Memahami Metode Pemeriksaan ELISA: Prinsip Dasar dan Kegunaan

Metode pemeriksaan ELISA (Enzyme-Linked Immunosorbent Assay) merupakan salah satu teknik biokimia yang sangat penting dan sering digunakan di seluruh dunia untuk mendeteksi keberadaan zat tertentu, seperti peptida, protein, antibodi, atau hormon, dalam sampel biologis. Keunggulan utama ELISA terletak pada sensitivitasnya yang tinggi serta kemampuannya untuk menganalisis banyak sampel secara simultan.

Prinsip Dasar Metode ELISA

Inti dari metode ELISA adalah penggunaan reaksi spesifik antara antigen dan antibodi. Reaksi ini kemudian diperkuat (amplifikasi) menggunakan sistem enzim yang terkonjugasi (terikat) pada salah satu komponen (biasanya antibodi sekunder). Amplifikasi ini menghasilkan perubahan warna yang dapat diukur secara kuantitatif menggunakan alat bernama plate reader.

Secara umum, proses ELISA melibatkan langkah-langkah kunci berikut, meskipun variasinya bergantung pada jenis ELISA yang digunakan (misalnya, ELISA tidak langsung, ELISA sandwich, atau ELISA kompetitif):

• Pelapisan (Coating): Permukaan sumur pada pelat mikrotiter dilapisi dengan antigen atau antibodi penangkap (capture antibody).
• Penambahan Sampel: Sampel pasien ditambahkan. Jika analit target ada, ia akan berikatan secara spesifik dengan lapisan awal.
• Penambahan Antibodi Sekunder: Antibodi pendeteksi yang telah terkonjugasi dengan enzim (misalnya HRP) ditambahkan. Antibodi ini mengikat analit yang telah terikat.
• Penambahan Substrat: Substrat ditambahkan. Enzim yang terikat akan mengubah substrat ini menjadi produk yang berwarna.
• Deteksi: Intensitas warna yang terbentuk berbanding lurus dengan konsentrasi analit yang ada dalam sampel, dan diukur menggunakan spektrofotometer.

Tipe-Tipe Utama ELISA

Metode ELISA diklasifikasikan berdasarkan cara molekul target ditangkap dan dideteksi, yang memengaruhi sensitivitas dan aplikasinya:

1. ELISA Langsung (Direct ELISA)

Dalam metode ini, antibodi primer yang sudah terkonjugasi langsung ditambahkan untuk mendeteksi antigen dalam sampel.
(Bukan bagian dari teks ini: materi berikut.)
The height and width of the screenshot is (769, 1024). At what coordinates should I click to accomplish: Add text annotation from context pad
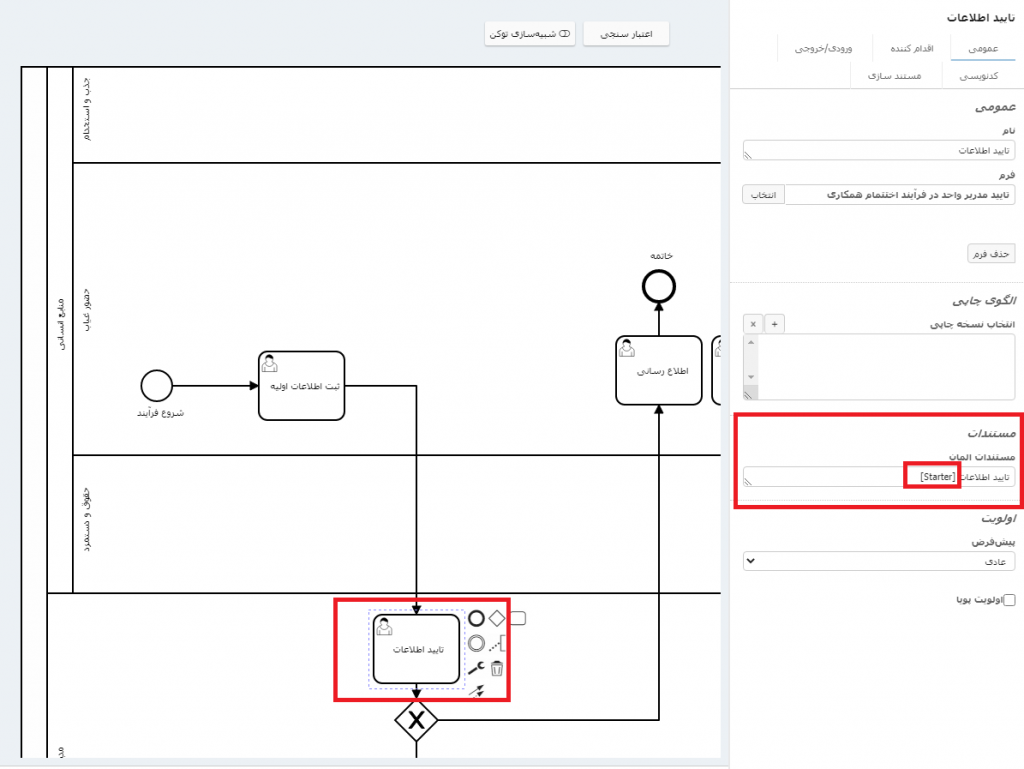point(499,644)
Metode ini cepat namun kurang sensitif karena tidak ada tahap amplifikasi tambahan.

2. ELISA Tidak Langsung (Indirect ELISA)

Metode ini mendeteksi keberadaan antibodi spesifik dalam serum pasien. Antigen dilapisi terlebih dahulu, lalu serum pasien ditambahkan. Deteksi dilakukan menggunakan antibodi sekunder yang berkonjugasi dan mengenali antibodi primer dari spesies tertentu. Ini menawarkan sensitivitas yang lebih tinggi.

3. ELISA Sandwich

Ini adalah metode paling populer untuk mengukur konsentrasi antigen. Metode ini menggunakan dua antibodi berbeda: antibodi penangkap (capture) di fase padat dan antibodi deteksi yang terkonjugasi. Antigen 'terjepit' di antara dua antibodi ini, memberikan spesifisitas dan sensitivitas yang sangat baik.

4. ELISA Kompetitif (Competitive ELISA)

Metode ini digunakan ketika sampel memiliki konsentrasi analit yang sangat tinggi. Dalam ELISA kompetitif, ada persaingan antara analit dari sampel dan analit standar yang telah ditandai (labeled) untuk berikatan pada antibodi yang tersedia. Semakin banyak analit pada sampel, semakin rendah sinyal warna yang dihasilkan.

Aplikasi Luas ELISA

Karena keandalan dan kemampuannya menangani banyak sampel, metode pemeriksaan ELISA sangat vital dalam berbagai bidang:

• Diagnostik Penyakit Infeksi: Mendeteksi antibodi (misalnya HIV, Hepatitis, Dengue) atau antigen virus/bakteri dalam darah atau urin pasien.
• Pengujian Hormon: Mengukur kadar hormon dalam sampel diagnostik.
• Penelitian Biomedis: Analisis sitokin, kemokin, dan biomolekul lain dalam penelitian imunitas.
• Kontrol Kualitas Pangan: Mendeteksi alergen atau residu obat-obatan dalam produk makanan.

Pemilihan jenis ELISA yang tepat sangat krusial. Keputusan ini bergantung pada jenis analit yang dicari, ketersediaan reagen, dan tingkat sensitivitas yang dibutuhkan oleh laboratorium klinis atau penelitian.